God would always have a king after the line of David, and a priest after the order of Melchizedek. As we know, in the course of time that man came: Jesus, the King who is our righteousness, whose righteousness is imparted to us -- "The Lord, our righteousness". In Chapter 23, Verses 5-6, Jeremiah had referred to this very thing, had recorded that God said something very similar. But there the wording was, "...he will be called: 'The Lord is our righteousness.'" Here God says of the city, "...she will be called: 'The Lord, our righteousness.'" By this he indicates that we, who become the city of God, the new Jerusalem, are made to partake of the very righteousness of Christ our Lord.
In fact, the entire restoration is going to be characterized by this one word: "righteousness". Do you know what troubles us about the Watergate affair? There is no righteousness in it. Righteousness consists, first of all, of truth. And the thing about Watergate which so thoroughly upsets and disturbs the American people is that it is so devoid of truth. It is such a maze of lies and deceptions and cover-ups. And people are uneasy in the presence of that. Righteousness is truth, first. But it is more than that. It is also love -- truth operating out of love. Man's righteousness, at best, can be only truth. But the righteousness of God is truth which operates lovingly, not severely, sharply, harshly, not judging and condemning, but forgiving and understanding -- and yet utterly consistent with truth. That is to be characteristic of the city, because it is characteristic of God.
The final words of the chapter, which we will not read, are simply a repetition of the guarantee we saw in our previous study: the heavens and the earth, the sun and the moon, shall not pass away until God fulfills this word.
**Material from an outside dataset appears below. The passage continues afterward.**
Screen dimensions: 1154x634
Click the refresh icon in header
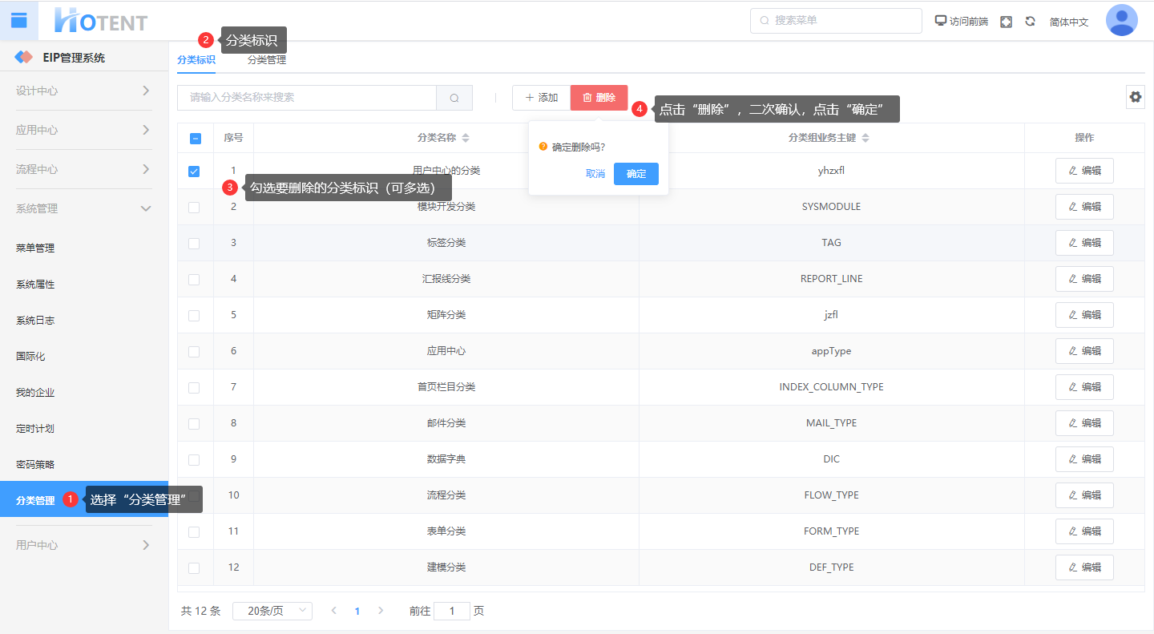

It is absolutely guaranteed. It is as true and sure as the sun's rising tomorrow morning that as you come to the Lord and trust in him and walk by faith, all the personal dilemmas of your life, and all those of the world in general, shall find their solution at the hand of the God of righteousness. He will establish what he has promised.
Adapted from URL: http://www.raystedman.org/old-testament/jeremiah/is-anything-too-hard-for-god
1. The Creator of the universe is worthy to be heard and obeyed (Jer. 33:2)
2. We have an invitation to seek God for answers and the assurance that He will indeed answer (vs. 3)
3. Wickedness inevitably brings divine judgment (vss. 4-5)
4. Even in the worst times, there is always hope for those who turn to the Lord (vss. 6-7)
5. Material blessing can be fully appreciated only by those who also know the blessing of forgiveness (vss. 8-9)
6. Faith looks beyond hardships to the joyous blessings God has promised (vss. 10-11)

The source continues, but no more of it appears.